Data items
───

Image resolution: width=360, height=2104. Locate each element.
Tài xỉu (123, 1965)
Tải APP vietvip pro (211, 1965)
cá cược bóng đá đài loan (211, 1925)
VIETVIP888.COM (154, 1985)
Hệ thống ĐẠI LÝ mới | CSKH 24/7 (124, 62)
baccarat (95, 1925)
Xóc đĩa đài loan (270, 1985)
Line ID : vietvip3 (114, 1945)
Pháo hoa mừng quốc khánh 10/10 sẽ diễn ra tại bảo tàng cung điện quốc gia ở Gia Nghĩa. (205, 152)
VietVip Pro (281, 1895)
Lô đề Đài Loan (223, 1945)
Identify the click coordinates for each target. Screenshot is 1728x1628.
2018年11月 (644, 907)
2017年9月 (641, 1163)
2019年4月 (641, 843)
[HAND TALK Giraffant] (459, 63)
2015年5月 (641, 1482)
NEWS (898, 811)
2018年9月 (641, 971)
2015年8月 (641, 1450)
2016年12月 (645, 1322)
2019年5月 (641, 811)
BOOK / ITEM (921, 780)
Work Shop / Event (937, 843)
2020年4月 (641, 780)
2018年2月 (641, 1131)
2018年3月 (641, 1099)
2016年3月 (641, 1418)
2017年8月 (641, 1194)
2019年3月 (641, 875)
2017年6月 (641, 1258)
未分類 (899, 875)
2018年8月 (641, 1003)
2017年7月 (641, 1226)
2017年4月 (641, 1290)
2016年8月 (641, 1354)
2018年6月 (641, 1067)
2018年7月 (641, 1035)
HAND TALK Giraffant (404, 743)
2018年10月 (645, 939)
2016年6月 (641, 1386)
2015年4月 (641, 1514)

───

# What is being asked
Word for word, extract all the records.

# Answer for this exercise
Image resolution: width=360, height=2104. Locate each element.
Tài xỉu (123, 1965)
Tải APP vietvip pro (211, 1965)
cá cược bóng đá đài loan (211, 1925)
VIETVIP888.COM (154, 1985)
Hệ thống ĐẠI LÝ mới | CSKH 24/7 (124, 62)
baccarat (95, 1925)
Xóc đĩa đài loan (270, 1985)
Line ID : vietvip3 (114, 1945)
Pháo hoa mừng quốc khánh 10/10 sẽ diễn ra tại bảo tàng cung điện quốc gia ở Gia Nghĩa. (205, 152)
VietVip Pro (281, 1895)
Lô đề Đài Loan (223, 1945)
Identify the click coordinates for each target. Screenshot is 1728x1628.
2018年11月 (644, 907)
2017年9月 (641, 1163)
2019年4月 (641, 843)
[HAND TALK Giraffant] (459, 63)
2015年5月 (641, 1482)
NEWS (898, 811)
2018年9月 (641, 971)
2015年8月 (641, 1450)
2016年12月 (645, 1322)
2019年5月 (641, 811)
BOOK / ITEM (921, 780)
Work Shop / Event (937, 843)
2020年4月 (641, 780)
2018年2月 (641, 1131)
2018年3月 (641, 1099)
2016年3月 (641, 1418)
2017年8月 (641, 1194)
2019年3月 (641, 875)
2017年6月 (641, 1258)
未分類 (899, 875)
2018年8月 (641, 1003)
2017年7月 (641, 1226)
2017年4月 (641, 1290)
2016年8月 (641, 1354)
2018年6月 (641, 1067)
2018年7月 (641, 1035)
HAND TALK Giraffant (404, 743)
2018年10月 (645, 939)
2016年6月 (641, 1386)
2015年4月 (641, 1514)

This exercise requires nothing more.